# How to tow a Chevy Cruze??



## fastdriver (Jan 7, 2011)

ChevyPower said:


> On my way to work today I saw a Chevy Cruze that got into a minor accident and what came to my mind at the time was, whats the best way to tow a Cruze? In the Cruze owners manual does Chevrolet state the recommended way to tow these cars or what?
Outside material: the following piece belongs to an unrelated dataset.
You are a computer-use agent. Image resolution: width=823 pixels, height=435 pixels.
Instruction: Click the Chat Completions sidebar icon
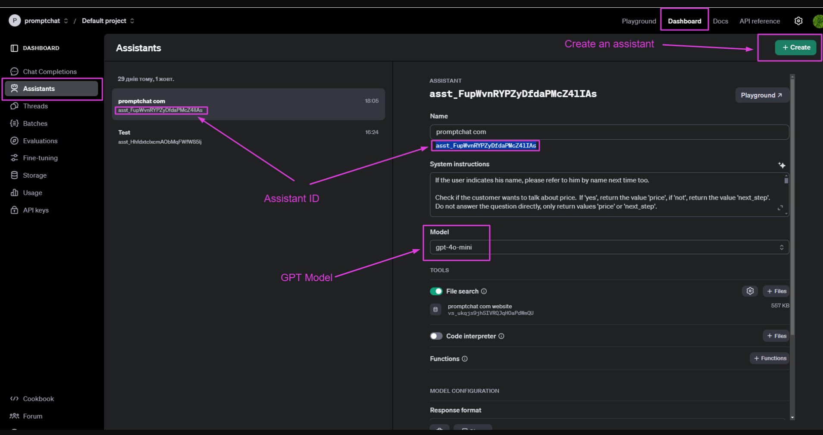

Manual says to tow it with *ALL FOUR WHEELS OFF THE GROUND.*


----------



## LARRY01Z28 (Dec 4, 2010)

I got mine towed on a roll back. thats the only way to go if you ask me.


----------



## 70AARCUDA (Nov 14, 2010)

...see VEHICLE CARE, pages 10-81 through 10-83, in your "*2011 Chevrolet Cruze Owner Manual*":

*• Recreational Vehicle **Towing*
Recreational vehicle towing refers to towing the vehicle behind another vehicle – such as behind a motor home. The two most common types of recreational vehicle towing are known as *dinghy towing* and *dolly **towing*. Dinghy towing is towing the vehicle with all four wheels on the ground. Dolly towing is towing the vehicle with two wheels on the ground and two wheels up on a device known as a dolly.​ 
*• Dinghy Towing*
When dinghy towing a vehicle with an automatic transmission, the vehicle should be run at the beginning of each day and at each RV fuel stop for about five minutes. This will ensure proper lubrication of transmission components.​ 
_*Notice: *_*If 65 mph (105 km/h) is exceeded while towing the vehicle, it could be damaged. Never exceed 65 mph (105 km/h) while towing the vehicle.*
_*Notice: *_*Towing the vehicle from the rear could damage it. Also, repairs would not be covered by the vehicle warranty. Never have the vehicle towed from the rear.*

*• Dolly Towing* 
Tow the vehicle with the two rear wheels on the ground and the front wheels on a dolly.​
*Notice: **Towing the vehicle from the rear could damage it. Also, repairs would not be covered by the vehicle warranty. Never have the vehicle towed from the rear.*​


----------



## GM_6T40_Trans_Engineer (Feb 26, 2011)

fastdriver said:


> Manual says to tow it with *ALL FOUR WHEELS OFF THE GROUND.*


I'd suggest reading the manual, because it does say otherwise.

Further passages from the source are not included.